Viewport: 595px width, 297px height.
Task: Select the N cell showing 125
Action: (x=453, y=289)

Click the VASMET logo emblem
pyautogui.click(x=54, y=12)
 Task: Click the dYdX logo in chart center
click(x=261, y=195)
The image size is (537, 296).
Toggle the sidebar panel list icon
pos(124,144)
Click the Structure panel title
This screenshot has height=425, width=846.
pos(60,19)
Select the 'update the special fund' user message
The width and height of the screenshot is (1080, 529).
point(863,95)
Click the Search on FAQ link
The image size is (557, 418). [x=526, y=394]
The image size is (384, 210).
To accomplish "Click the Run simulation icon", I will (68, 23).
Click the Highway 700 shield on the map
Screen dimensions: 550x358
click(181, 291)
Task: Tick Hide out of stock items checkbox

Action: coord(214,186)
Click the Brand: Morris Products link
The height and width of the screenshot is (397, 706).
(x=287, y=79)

--

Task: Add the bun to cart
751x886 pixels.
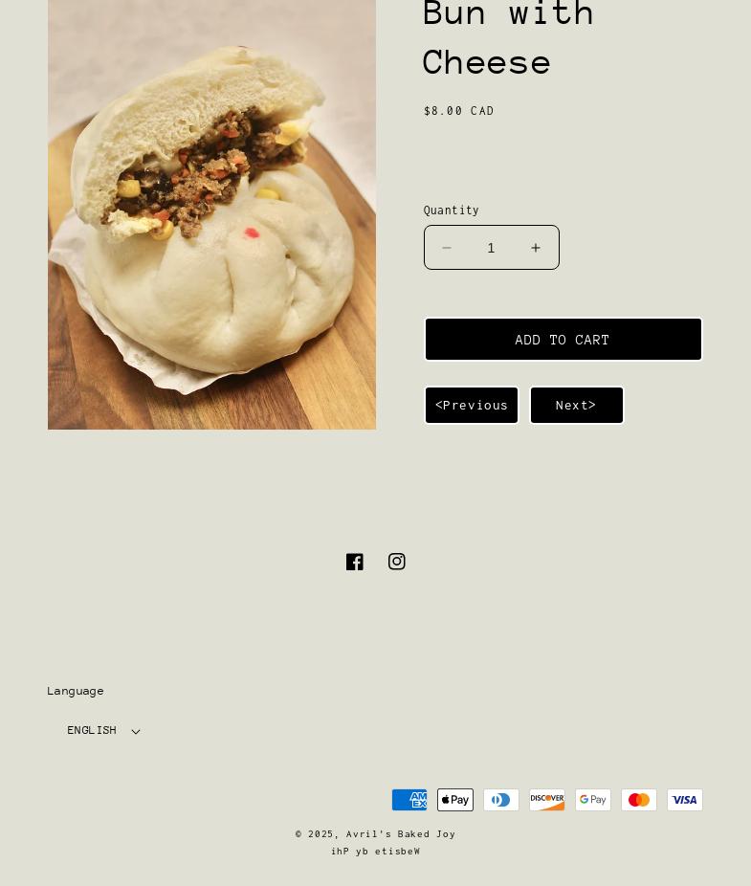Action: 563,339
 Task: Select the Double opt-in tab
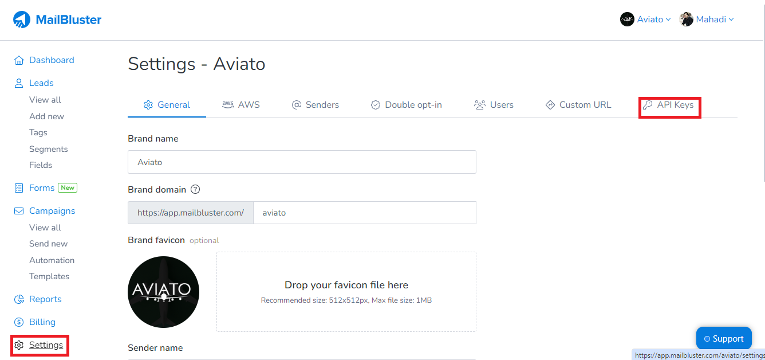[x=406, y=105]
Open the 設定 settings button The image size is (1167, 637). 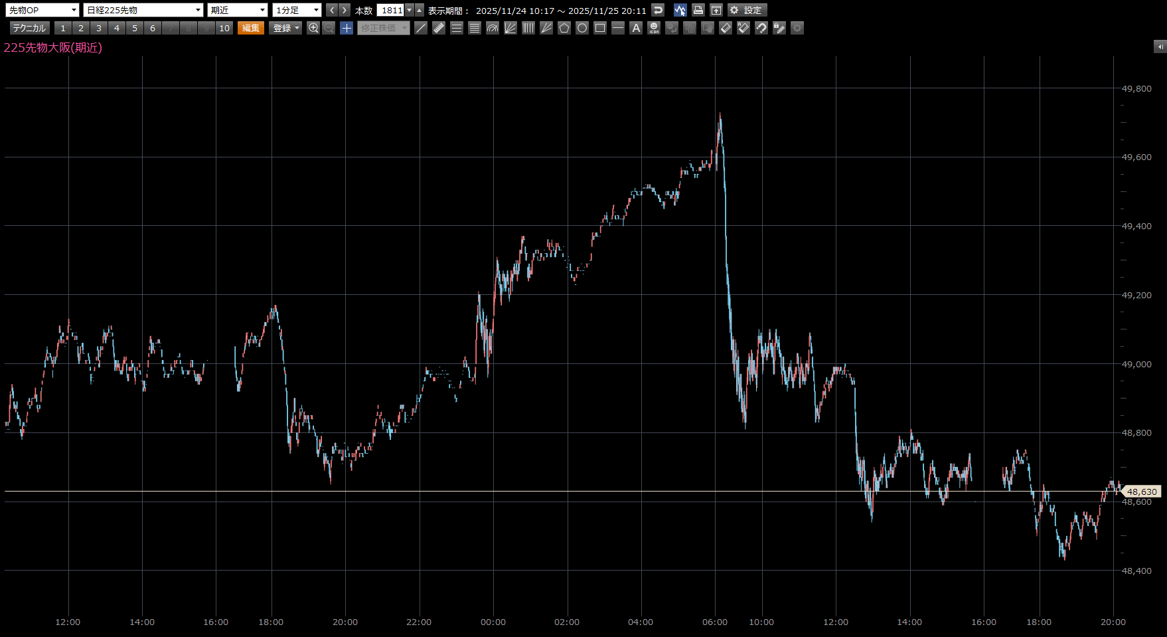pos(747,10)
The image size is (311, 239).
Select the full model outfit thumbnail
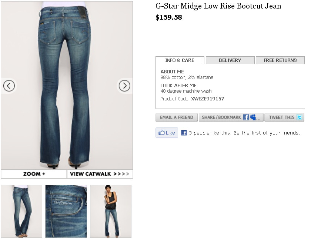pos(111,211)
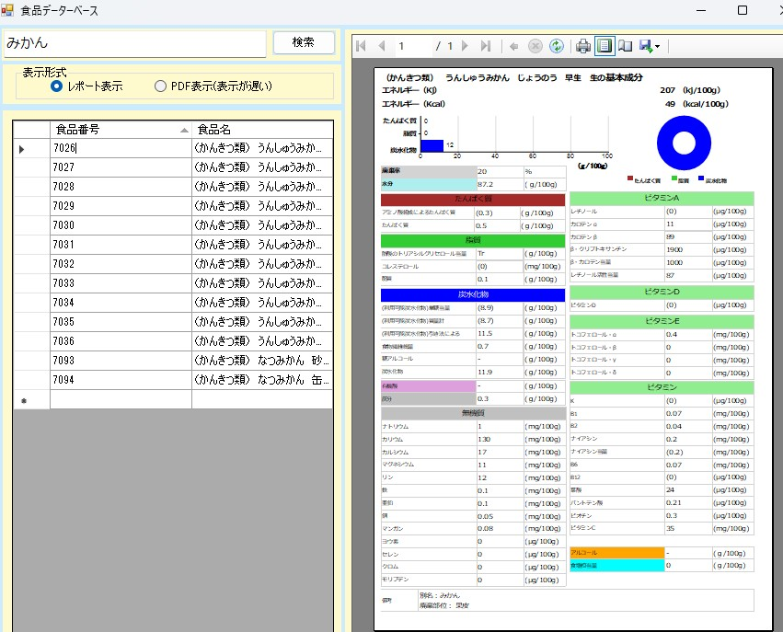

» Your task: Using the entries above, give back exactly the line containing "The image size is (537, 296).", the line containing "The image size is (384, 210).", and every line between them, and nothing else.

» Problem solution:
The image size is (537, 296).
Toggle the sidebar panel list icon
pos(124,144)
Click the Structure panel title
This screenshot has height=425, width=846.
pos(60,19)
Select the 'update the special fund' user message
The width and height of the screenshot is (1080, 529).
point(863,95)
Click the Search on FAQ link
The image size is (557, 418). [x=526, y=394]
The image size is (384, 210).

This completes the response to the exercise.